Second, all things equal, fiscal and regulatory policies should minimize the damage to the economy and increase the possibilities of economic development. It is important for policymakers to strive for this goal.
But while Indiana’s leaders are looking at tax reform, they should achieve one other goal: eliminating the income-tax burden on working poor households.
These days, it is common to make loud, but vague complaints about the “gap between the rich and the poor.” Related to that, it is popular to advocate a higher minimum wage.

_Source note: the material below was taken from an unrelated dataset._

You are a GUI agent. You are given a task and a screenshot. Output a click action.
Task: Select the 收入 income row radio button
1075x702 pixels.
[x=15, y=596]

But a higher minimum is a mixed bag. To name two reasons among many: First, the minimum wage has both benefits and costs. By artificially increasing the price of less skilled, it will be less attractive to firms. Depending on the context, firms may respond by increasing prices to consumers or reducing other forms of compensation (e.g., free uniforms, discounts on product). But if these are not sufficient, firms will eliminate jobs.
It’s a shame to help some vulnerable people by harming other vulnerable people. This hurts those who lose jobs – short term and then long term, by taking away their opportunities to build skills, cutting off the first few rungs of the economic ladder that would allow them to move to the middle class.